I've found this shuts people down, particularly if they have similar attachment/abandonment issues as are evident in this case. Because it's a clear answer, "It's not my call, it shouldn't matter," it does not invite further discussion the way a question does. When I've done that myself, I get one of two responses:

1. She assumed it's because I don't care. And because she is already attaching her self worth to others' opinions, "I don't care about this question" becomes "I don't care about you." Especially likely if she already thinks you're looking for reasons to leave.

2. She assumed the worst possible answer. After all, what reason would I have not to answer unless I was protecting her from the harsh and awful truth--that I think she does need to lose weight?

Questions are far better at getting a person to think inwardly, because they have to search for those answers. Giving them answers allows them to focus on your answer... or, more accurately, the way in which they perceive your answer. It maintains that external locus of power. It's actually pretty critical that the questions be about her, and at first it will feel a little bit "accusatory," simply because she has spent so much time avoiding facing herself.

Also while I don't suggest you stop paying compliments, be aware that complimenting someone who is insecure can backfire. The person will hear the compliment, think it's not them, and look at the divide between the compliment and "the truth", in other words compare their perceived self to the compliment and feel bad about themself.

It can also backfire in other, sneakier ways. One of my experiences was with a girl who had an eating disorder. She believed she was fat and ugly, and this caused her to be averse to food, embarrassed to eat, and occasionally prone to vomiting after meals.

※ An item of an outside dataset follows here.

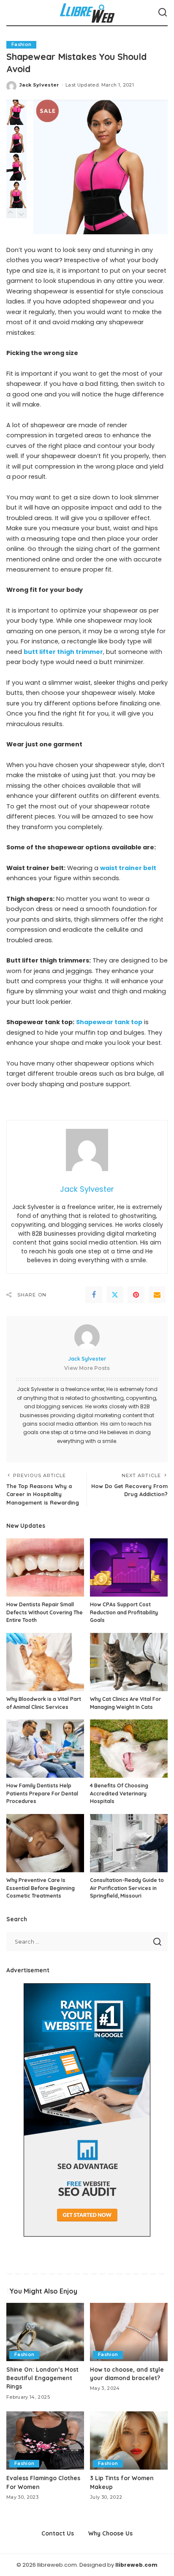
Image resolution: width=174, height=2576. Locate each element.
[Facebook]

When she would ask, "Do I look fat?" (or some variation of that), and we would say, "You look beautiful!" here's what she was hearing:

"Clearly what you've been doing is working, because we all think you look great. Keep up the good work!" And we were reinforcing the disorder. (Obviously if we'd done the opposite, "No, you look like you're ill or something," this wouldn't have done her any good, either--she'd feel ashamed, fall back on the destructive behaviors out of habit, but also be less likely to seek advice or help from us in the future.)

The only thing that helped was not answering the question. Deflecting questions back, but in a loving way. "Why do you ask?" or "Why do you feel that way?" got the ball rolling. No coincidence, it's the same thing her therapist ended up doing when she got help.